Image: Courtesy of Busta Rhymes, for the nostalgics
In this article, we are going to build your very own personalized music search engine using an open-source sound-embedding model and Qdrant vector database, which has been gaining serious attention in the AI community lately.
Musicians, sound designers and sound professionnals alike all struggle with a special reality : finding sounds in the vast ocean of samples, stems, tracks, sounds is especially complicated. First and foremost because the sound is linked to time and that it is hard to listen to 2 tracks at once, and virtually impossible to listen to more at the same time.
On the contrary, scrolling to dozens of images at once is so much easier ! Think of you scrolling, you can absorb tons of images.
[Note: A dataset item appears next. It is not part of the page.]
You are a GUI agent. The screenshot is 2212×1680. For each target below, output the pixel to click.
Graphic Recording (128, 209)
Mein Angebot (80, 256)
Sound is a much more difficult media, setting the stage for needing a much more detailed approach.
As our world becomes increasingly auditory, the demand for efficient ways to search and access information through sound is rapidly growing. The traditional text-based search methods face challenges in accurately capturing the essence of complex audio or musical pieces (imagine trying to describe a symphony or the ambient sounds of a rainforest accurately in words — it's quite challenging).
Enter the revolutionary concept of Reverse Audio Search, akin to Google Images for sound. This technology enables users to upload or input a sound clip into a search engine to locate similar or identical audio tracks, marking a significant advancement in the realm of auditory search.
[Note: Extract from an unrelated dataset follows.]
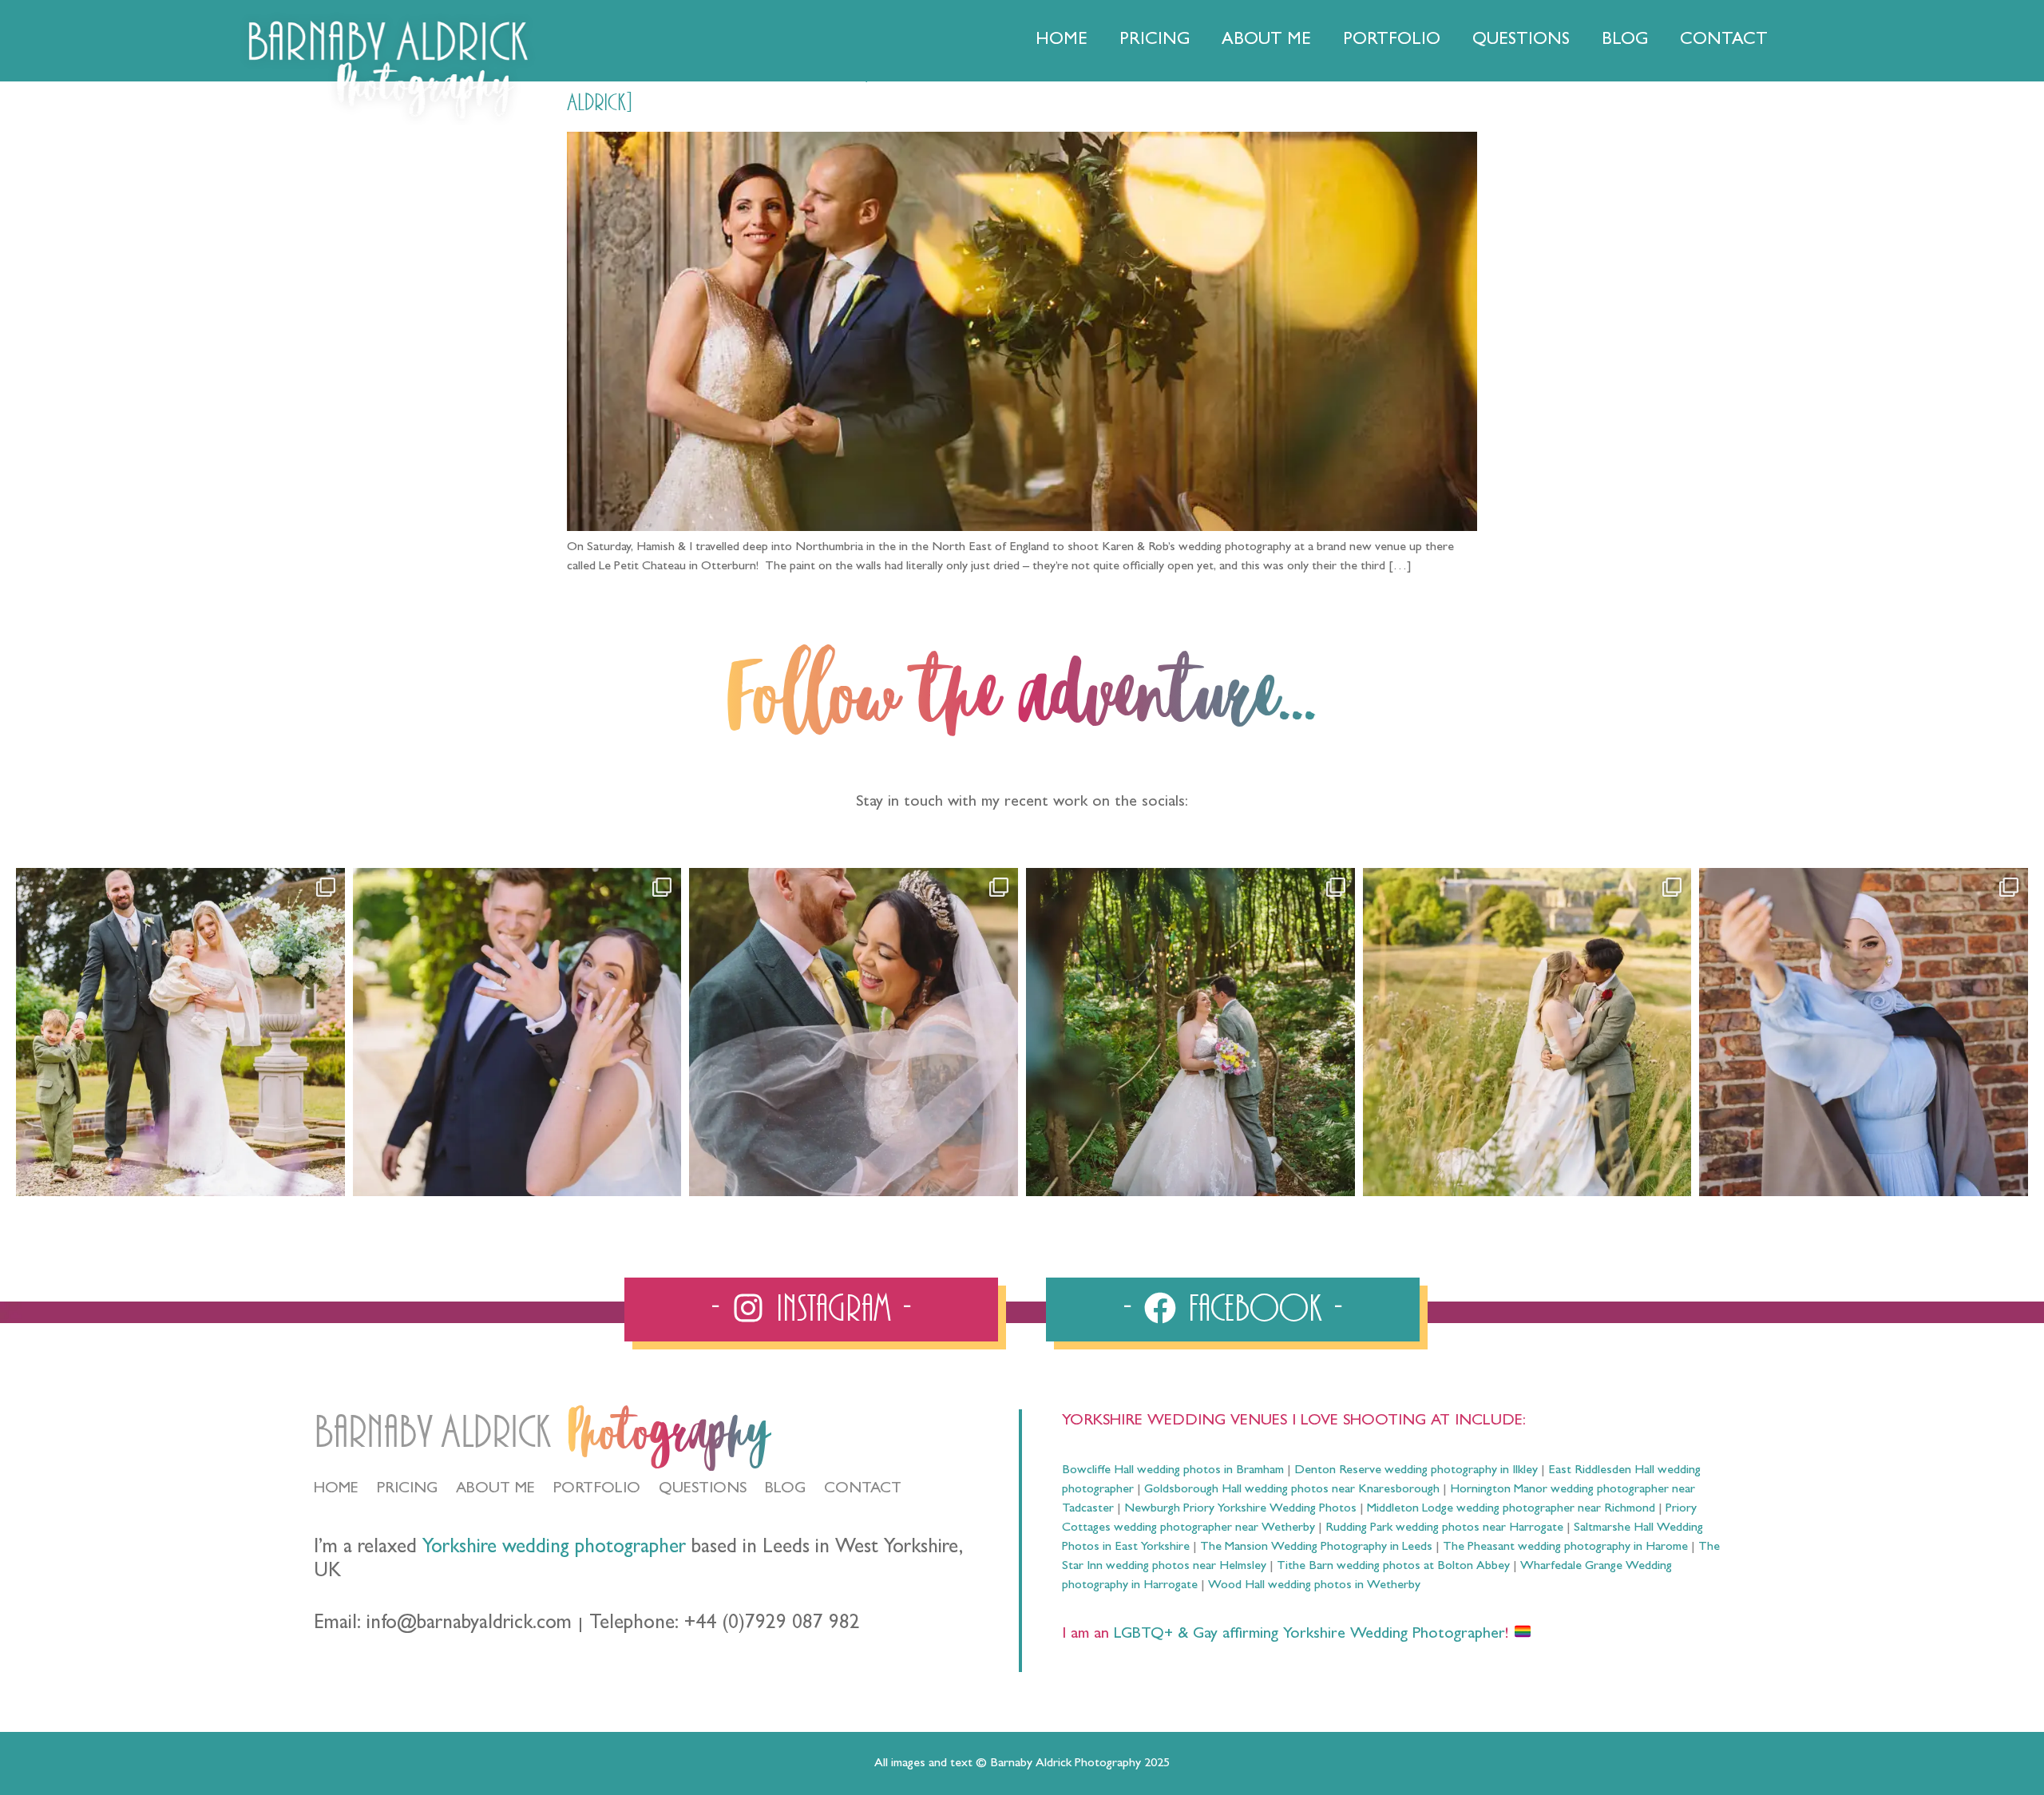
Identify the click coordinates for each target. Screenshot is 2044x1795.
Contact (1724, 41)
Leveraging the power of AI takes this efficiency and convenience to unprecedented levels. By incorporating AI capabilities with a Reverse Audio Search Engine, the search experience is greatly enhanced. Imagine the possibility of creating your own personalized audio search engine right on your device, akin to having your own bespoke version of Google for sound.
This process is divided into the following sections:
Please use the great documentation of our friends at digital Ocean !
Here’s the Ubuntu 22.04 (but it surely exists for your own flavour)
https://www.digitalocean.com/community/tutorials/how-to-install-and-use-docker-on-ubuntu-22-04
Kicking off the setup for this musical project starts with retrieving the Docker container image imbued with melodious elements, followed by deploying it on your local Docker daemon. (Make sure to orchestrate the Docker application before proceeding.)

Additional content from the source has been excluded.